● **Text shown**:

+++++

Questions and answers on the Clean Industrial Deal
The EU must urgently address three challenges at once: the climate change, competitiveness and dependency on critical raw materials.
Decarbonisation is crucial to address these challenges. As the Draghi Report highlights, decarbonisation policies are a powerful driver of growth when they are well integrated with industrial, competition, economic and trade policies. This is why Europe needs a transformational business plan bringing together climate, circularity and competitiveness under one overarching growth strategy.
Competitive manufacturers drive innovation, quality-job creation and open strategic autonomy, but businesses need to be certain that large climate neutral investments in energy intensive industries and clean tech will be profitable. This is why the Clean Industrial Deal aims at creating the right conditions for the industry to invest and produce in the EU, namely by driving down energy prices and boosting demand for clean products.
- What is the Clean Industrial Deal, and what does it aim to achieve?
The Clean Industrial Deal is a business plan that makes decarbonisation achievable and profitable for industry in Europe. It commits to accelerate decarbonisation, promote the circular economy and support re-industrialisation, as sources of growth and prosperity across the entire continent. The Deal offers companies long-term predictability on our climate ambition, so that they can invest and minimise investment risks.
The Deal focuses mainly on two interlinked sectors:
- Energy-intensive industries as they require urgent support to face high energy costs, unfair global competition and complex regulations.
- Clean-tech as this sector will drive industrial transformation, competitiveness and decarbonisation. The Deal aims at boosting demand and uptake of clean products and solutions in the EU.
The Deal makes circularity a priority. It is key to make the best possible use of the EU's limited resources, reduce dependencies on scarce materials and enhance resilience. It reduces waste, production costs, and CO2 emissions while creating a more sustainable and competitive industrial model that benefits the environment.
- Is the Clean Industrial Deal lowering the ambitions of the Green Deal?
Europe has set the ambitious target to become a decarbonised economy by 2050. It will stay the course on the objectives of the European Green Deal, with the achievement of the 55% net greenhouse gas (GHG) emissions reduction agreed for 2030, and through an intermediate 2040 target of 90%.
Especially in an unstable world, the EU's regulatory certainty and predictability, in combination with simplified rules, is a great asset to attract investments. The actions we have taken so far are already yielding results: we are decarbonising rapidly, reducing our dependence on imported fossil fuels and tackling pollution of the environment. This Deal positions decarbonisation as a powerful driver of growth and prosperity for Europeans.

+++++

● **Work to complete**:
• 1. Reproduce the Clean Industrial Deal text from "- What is the" to "and complex regulations.".
• 2. According to the Clean Industrial Deal text, which two interlinked sectors does the Deal mainly focus on?
• 3. Using the Clean Industrial Deal text, explain why the Deal aims to create the right conditions for industry to invest and produce in the EU.
You won't need the data records for any of this work.

● **Data records**:
+++++

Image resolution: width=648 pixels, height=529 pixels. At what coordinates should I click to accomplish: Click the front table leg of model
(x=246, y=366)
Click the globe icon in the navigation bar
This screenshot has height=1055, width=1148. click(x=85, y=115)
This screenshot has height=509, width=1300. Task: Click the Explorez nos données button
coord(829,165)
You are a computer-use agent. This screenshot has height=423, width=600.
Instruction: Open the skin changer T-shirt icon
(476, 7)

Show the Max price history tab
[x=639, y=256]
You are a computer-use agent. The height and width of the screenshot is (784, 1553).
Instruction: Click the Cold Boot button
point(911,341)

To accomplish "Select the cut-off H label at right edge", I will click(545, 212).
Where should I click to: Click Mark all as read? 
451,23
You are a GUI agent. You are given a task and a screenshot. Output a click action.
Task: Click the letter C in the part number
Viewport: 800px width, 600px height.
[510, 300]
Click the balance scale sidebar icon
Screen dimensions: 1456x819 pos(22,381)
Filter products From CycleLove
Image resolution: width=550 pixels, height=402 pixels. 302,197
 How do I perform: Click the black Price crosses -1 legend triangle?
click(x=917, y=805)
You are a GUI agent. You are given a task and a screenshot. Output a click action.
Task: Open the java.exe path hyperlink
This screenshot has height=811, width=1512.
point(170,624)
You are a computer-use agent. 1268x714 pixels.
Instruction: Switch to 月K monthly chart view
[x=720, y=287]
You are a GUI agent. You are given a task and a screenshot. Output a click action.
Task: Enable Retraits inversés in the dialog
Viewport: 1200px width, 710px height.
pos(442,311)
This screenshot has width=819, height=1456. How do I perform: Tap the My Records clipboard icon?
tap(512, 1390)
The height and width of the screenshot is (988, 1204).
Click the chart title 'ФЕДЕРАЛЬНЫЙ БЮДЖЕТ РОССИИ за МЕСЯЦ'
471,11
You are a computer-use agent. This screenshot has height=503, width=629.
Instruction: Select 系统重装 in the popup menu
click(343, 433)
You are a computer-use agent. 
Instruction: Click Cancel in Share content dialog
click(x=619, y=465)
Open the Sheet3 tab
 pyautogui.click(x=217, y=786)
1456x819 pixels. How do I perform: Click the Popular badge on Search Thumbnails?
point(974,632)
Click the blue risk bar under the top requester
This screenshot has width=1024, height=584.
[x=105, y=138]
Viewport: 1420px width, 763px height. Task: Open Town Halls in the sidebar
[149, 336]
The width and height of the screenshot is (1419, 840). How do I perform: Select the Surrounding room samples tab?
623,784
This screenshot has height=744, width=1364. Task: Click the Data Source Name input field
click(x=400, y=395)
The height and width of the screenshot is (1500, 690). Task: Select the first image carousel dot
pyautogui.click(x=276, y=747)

+++++

● **Answers given**:
• 1.
- What is the Clean Industrial Deal, and what does it aim to achieve?
The Clean Industrial Deal is a business plan that makes decarbonisation achievable and profitable for industry in Europe. It commits to accelerate decarbonisation, promote the circular economy and support re-industrialisation, as sources of growth and prosperity across the entire continent. The Deal offers companies long-term predictability on our climate ambition, so that they can invest and minimise investment risks.
The Deal focuses mainly on two interlinked sectors:
- Energy-intensive industries as they require urgent support to face high energy costs, unfair global competition and complex regulations.

• 2. Energy-intensive industries and clean-tech.

• 3. Businesses need to be certain that large climate-neutral investments in energy-intensive industries and clean tech will be profitable. The Deal therefore aims to create the right conditions for them to invest and produce in the EU, mainly by driving down energy prices and boosting demand for clean products.